Polda Metro Jaya dikabarkan telah mengeluarkan SPDP untuk Ketua Umum Partai Gerindra, Prabowo Subianto. Hal ini membuka pintu dan berpotensi menjadikan Prabowo tersangka makar. Kabar itu juga dikonfirmasi langsung oleh Wakil Ketua Umum Partai Gerindra, Sufmi Dasco Ahmad.

Menurut Dasco pihaknya sudah menerima SPDP tadi pukul 01.30 WIB. Salinan itu akan dipelajari dan dilakukan pengkajian lebih dalam untuk kemudian memutuskan langkah-langkah yang diambil.

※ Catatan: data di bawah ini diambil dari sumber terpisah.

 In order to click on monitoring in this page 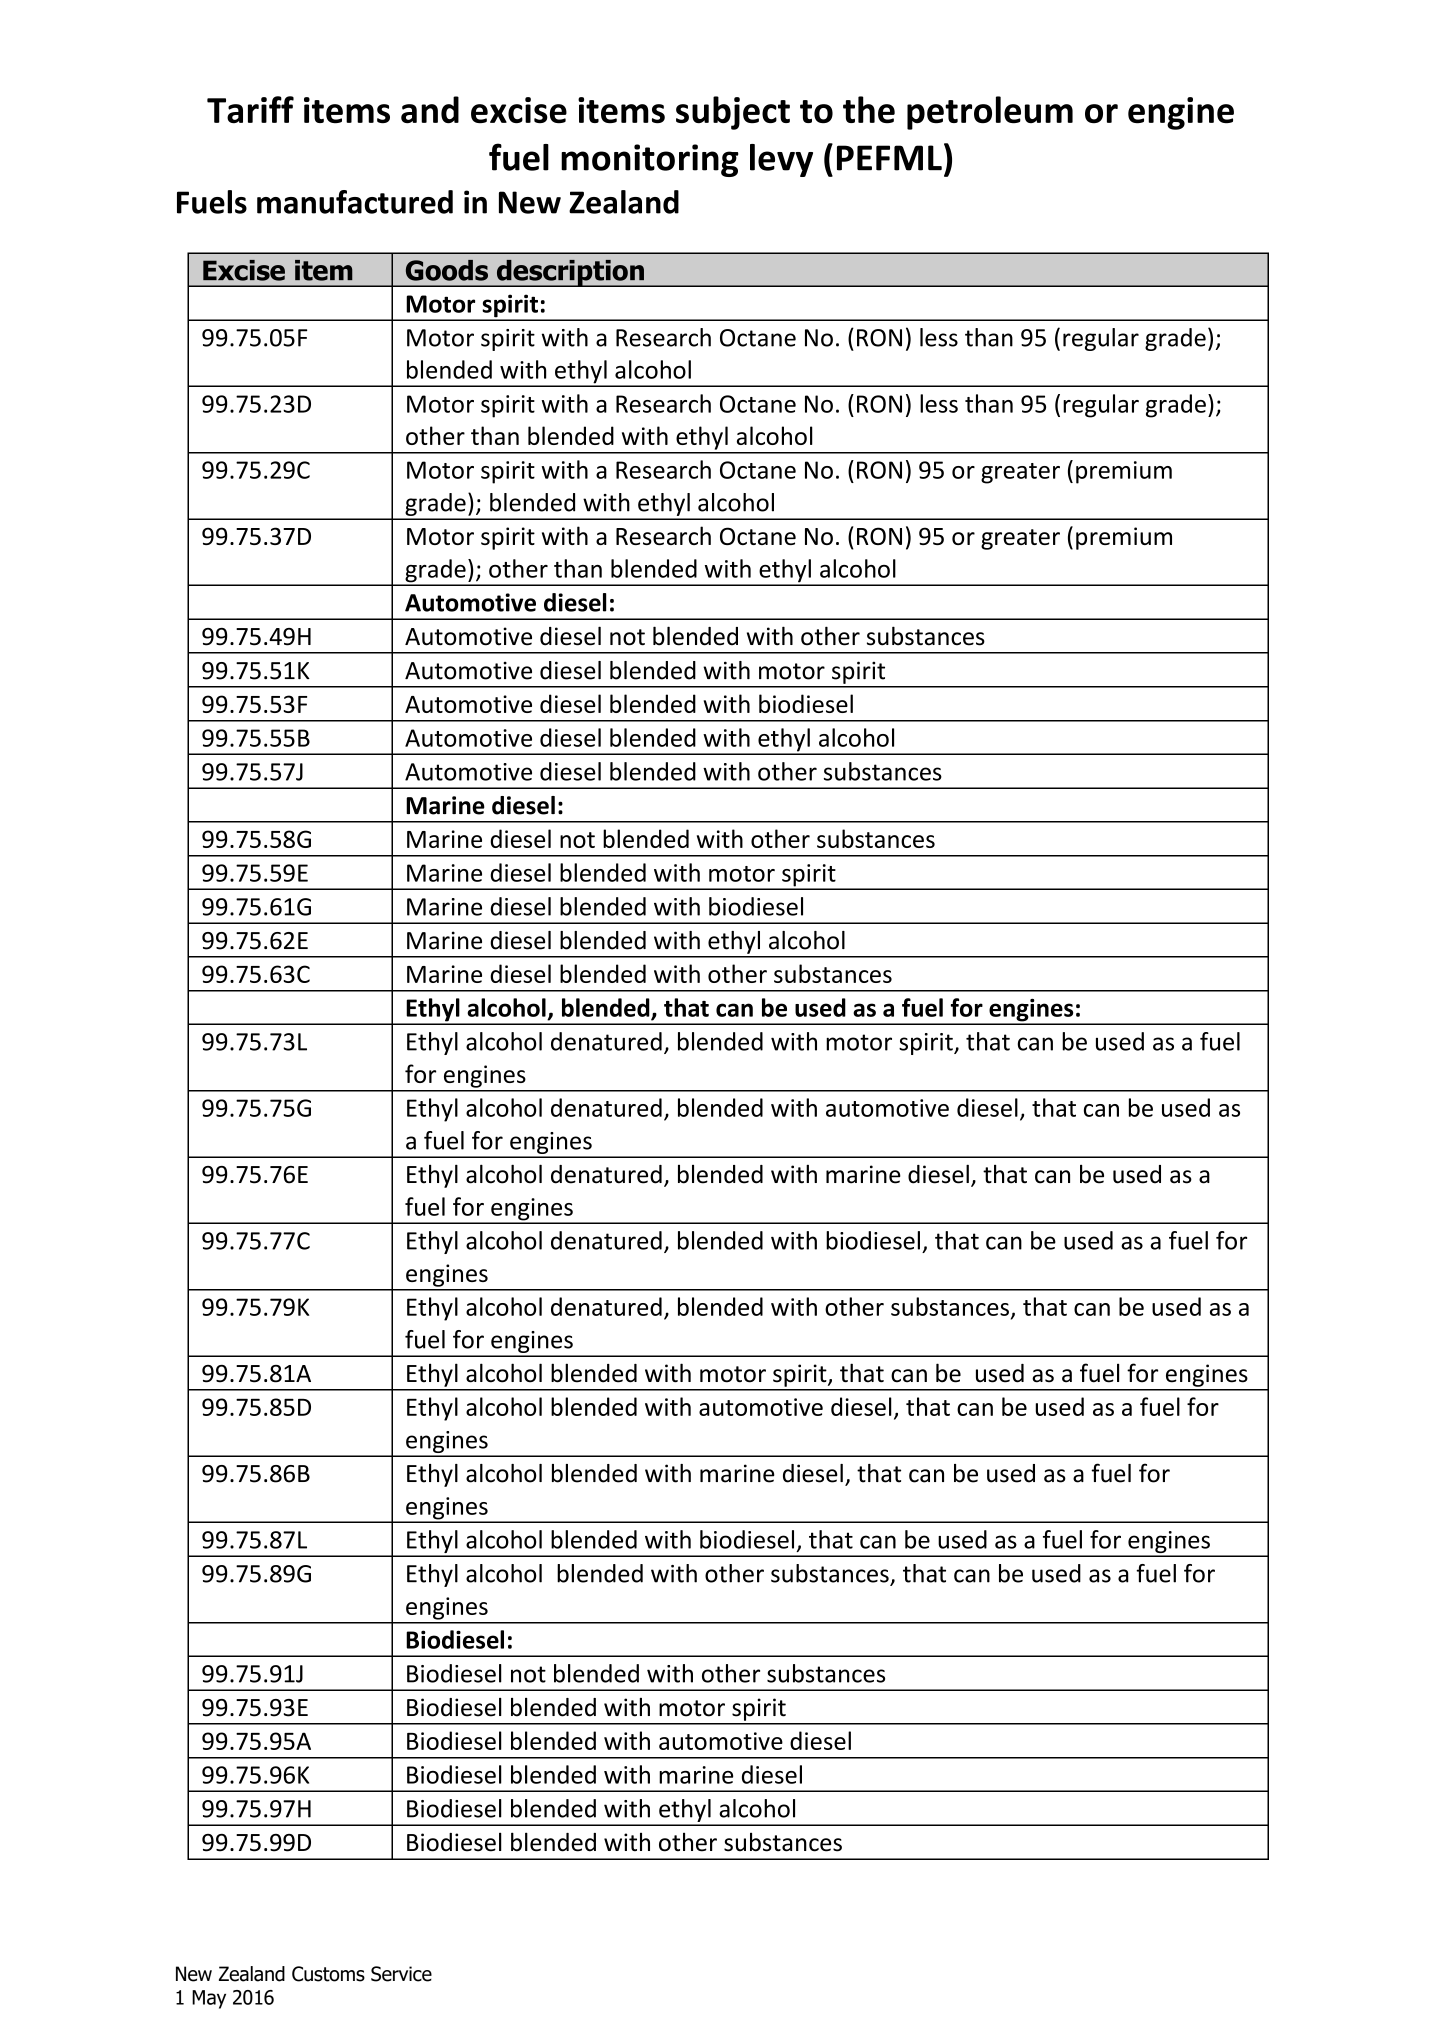, I will do `click(650, 160)`.
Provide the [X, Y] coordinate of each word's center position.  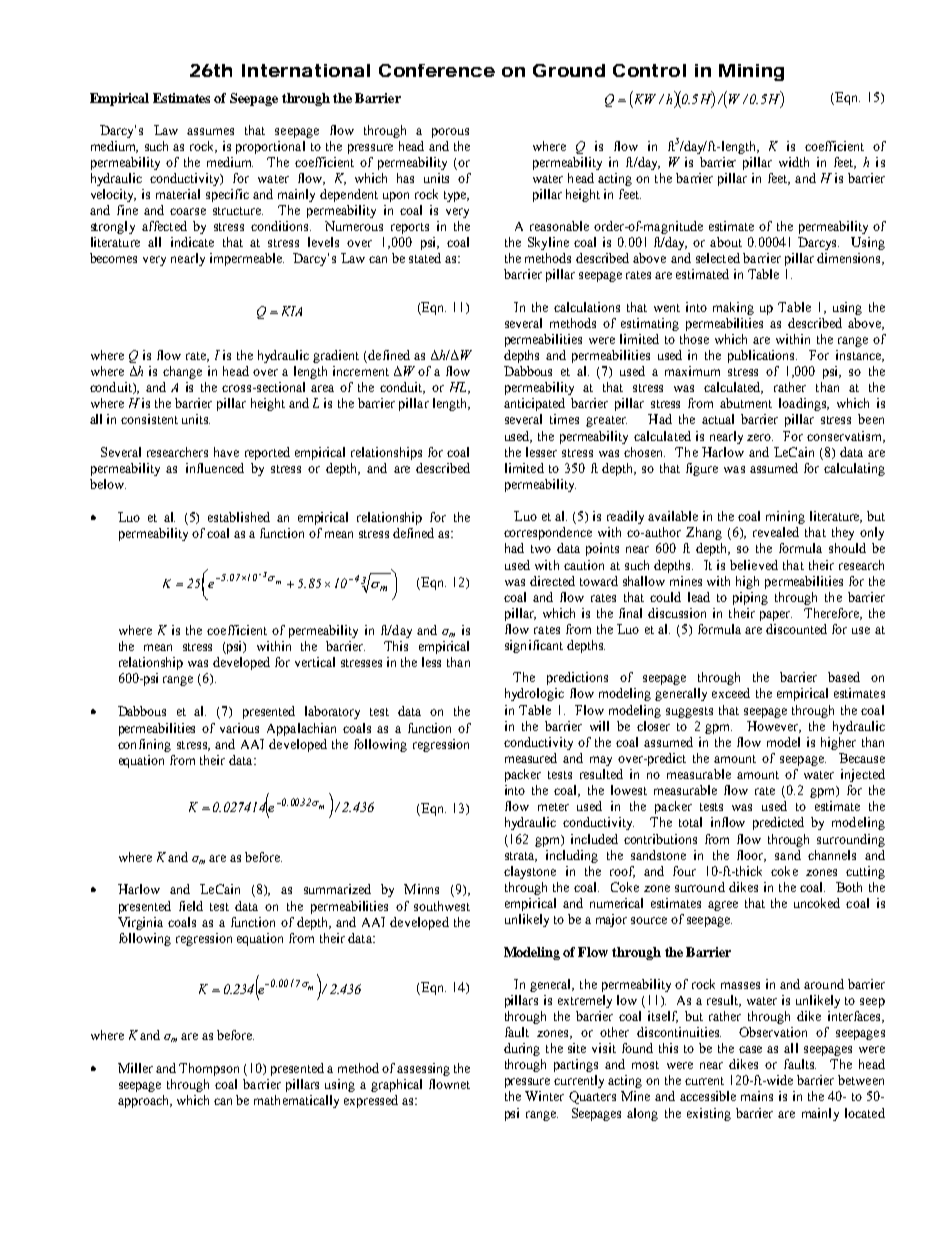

Dalam salinan Surat Perintah Dimulainya Penyidikan (SPDP), laporan dugaan makar yang dituduhkan kepada Prabowo dibuat pada 19 April lalu. Lantas, penyidik Polda Metro Jaya menerbitkan SPDP pada 17 Mei.

Menurut isi salinan SPDP itu, pasal yang dituduhkan kepada Prabowo adalah pasal 107 KUHP dan atau pasal 110 junto pasal 87 dan atau pasal 14 ayat (1) dan ayat (2) dan atau pasal 15 Undang-Undang Nomor 1/1946.

Penyidik menyatakan Prabowo bersama-sama dengan Eggi sudjana diduga melakukan tindak pidana kejahatan terhadap keamanan negara / makar dan atau menyiarkan suatu berita atau mengeluarkan pemberitahuan yang dapat menimbulkan keonaran di masyarakat, dan atau menyiarkan kabar yang tidak pasti atau kabar yang berlebihan atau tidak lengkap. Hingga saat berita ini dibuat, belum ada konfirmasi dari pihak Polda Metro Jaya.